START EXTRACTED TEXT

Determination of Ca2+ and Mg2+
Affinities--
All steady-state fluorescence measurements were
performed using a PerkinElmer Life Sciences LS5 spectrofluorimeter at
15 °C. Trp fluorescence was excited at 275 nm and monitored at 345 nm as microliter amounts of CaCl2 or MgCl2 were
added to 1 ml of each TnCF29W mutant (0.3 µM)
in 200 mM MOPS (to prevent pH changes upon addition of
metal), 90 mM KCl, 2 mM EGTA, 1 mM
DTT, pH 7.0, at 15 °C. The [Ca2+]free was
calculated using the computer program EGCA02 developed by Robertson and
Potter (52). The Ca2+ and Mg2+ affinities are
reported as dissociation constants
Kd(Ca) and
Kd(Mg), respectively. Each
Kd represents a mean of 3-5 titrations fit with a
logistic sigmoid function mathematically equivalent to the Hill
equation, as previously described (8, 9).

END EXTRACTED TEXT
START SOURCE MATERIAL

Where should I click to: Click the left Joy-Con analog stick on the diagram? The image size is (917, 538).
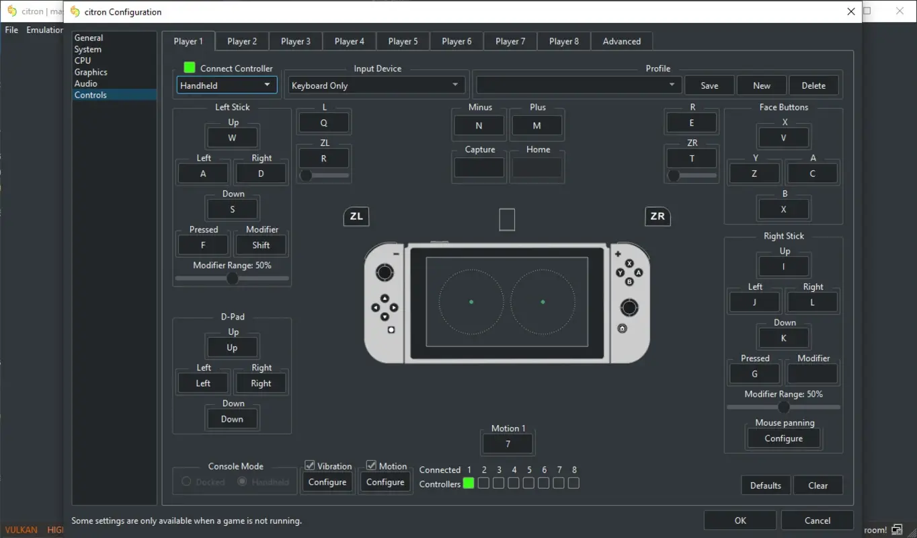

END SOURCE MATERIAL
START SOURCE MATERIAL

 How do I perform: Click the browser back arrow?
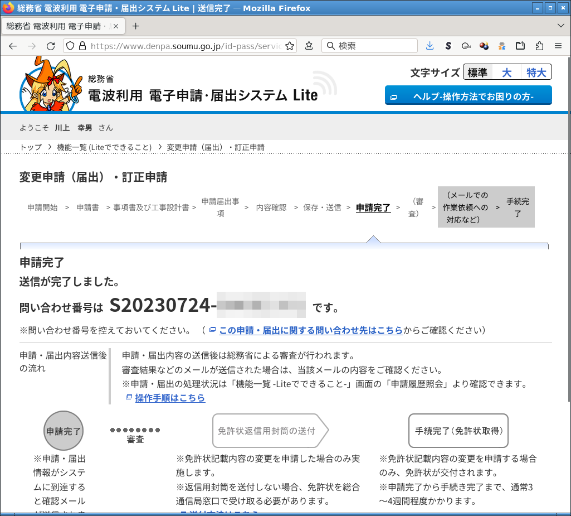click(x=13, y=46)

END SOURCE MATERIAL

▸ **REQUIRED WORK**:
A - In the methods text on Ca2+ and Mg2+ affinities, at what wavelength was Trp fluorescence monitored?
B - Print the part of the methods text on Ca2+ and Mg2+ affinities that begins at the words "in 200 mM MOPS" and stops after "described (8, 9).".
C - Please proceed with the methods text on determining Ca2+ and Mg2+ affinities, starting right after its last sentence.
The material has no connection to the text.

▸ **OUTPUTS FOR THE TASKS**:
A - 345 nm

B -
in 200 mM MOPS (to prevent pH changes upon addition of
metal), 90 mM KCl, 2 mM EGTA, 1 mM
DTT, pH 7.0, at 15 °C. The [Ca2+]free was
calculated using the computer program EGCA02 developed by Robertson and
Potter (52). The Ca2+ and Mg2+ affinities are
reported as dissociation constants
Kd(Ca) and
Kd(Mg), respectively. Each
Kd represents a mean of 3-5 titrations fit with a
logistic sigmoid function mathematically equivalent to the Hill
equation, as previously described (8, 9).

C -
Determination of Apparent TnI-(96-148) Peptide
Affinities--
Trp fluorescence was monitored as described in the
previous paragraph. Microliter amounts of TnI-(96-148) were added to 1 ml of each TnCF29W mutant (0.6 µM) in 200 mM MOPS, 90 mM KCl, 2 mM EGTA, 1 mM [Ca2+]free, 1 mM
DTT, pH 7.0, at 15 °C. Each apparent peptide affinity represents a
mean of 3 titrations fit with a logistic sigmoid function.
Determination of Ca2+ and Mg2+
Association and Dissociation Rates--
Ca2+ and
Mg2+ association (kon(Ca) and
kon(Mg)) and dissociation rates
(koff(Ca) and koff(Mg))
were measured using an Applied Photophysics Ltd. (Leatherhead, UK)
model SX.18 MV stopped-flow instrument with a dead time of 1.4 ms at
15 °C. The samples were excited using a 150-watt xenon arc source.
Ca2+ and Mg2+ binding kinetics of the
N-terminal domain within intact TnCF29W and
G34DTnCF29W were obtained utilizing Trp fluorescence
changes excited at 275 nm with emission monitored through a UV
transmitting black glass filter (UG1 from Oriel, Stratford, CT).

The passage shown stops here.